Vielleicht kann man das so erklären: Aus dem wachen Erleben im Moment, ohne Plan und Absicht, kannst du einsteigen in ein Hier-und-Jetzt. Spüre deine Sinne, vergewissere dich deiner vollen Achtsamkeit. Und wenn du aus dieser Startposition ins Handeln, ins aktive Gestalten gehst, kann daraus ein Flow werden, vielleicht eine Art von kreativer Trance.

Aber da dies unverfügbar ist, kannst du zwar die Bedingungen für ein solches Erleben erhöhen, dieses aber nicht mit Absicht erzeugen. Nebenbei bemerkt: Falls dich die Bedingungen für ein solches Erleben besonders interessieren, solltest du dir mal unsere Ideen zur künstlerisch systemischen Therapie und Supervision anschauen. Jetzt sollte man aber nicht gleich wieder in die „Verfügbarkeitsfalle“ tappen, und quasi nur als Methode innehalten mit dem Ziel, dadurch noch kreativer und produktiver zu werden. Risiko.
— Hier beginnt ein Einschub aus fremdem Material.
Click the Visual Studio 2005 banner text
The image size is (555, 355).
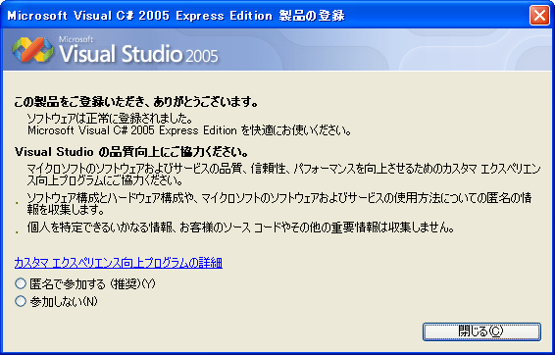click(x=138, y=53)
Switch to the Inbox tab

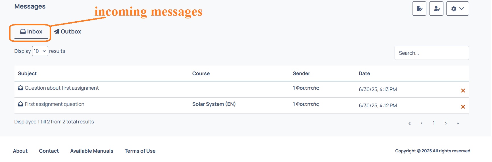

Vielleicht lieber etwas Muße als Muse? Bei Wikipedia lese ich zum Müßiggang: „untätig sein, nichts tun, träge sein“; damit ist konkret gemeint: „das entspannte und von Pflichten freie Ausleben, nicht die Erholung von besonderen Stresssituationen oder körperlichen Belastungen. Er geht z.B. mit geistigen Genüssen oder leichten vergnüglichen Tätigkeiten einher, kann jedoch auch das reine Nichtstun bedeuten“ (Zitat Ende).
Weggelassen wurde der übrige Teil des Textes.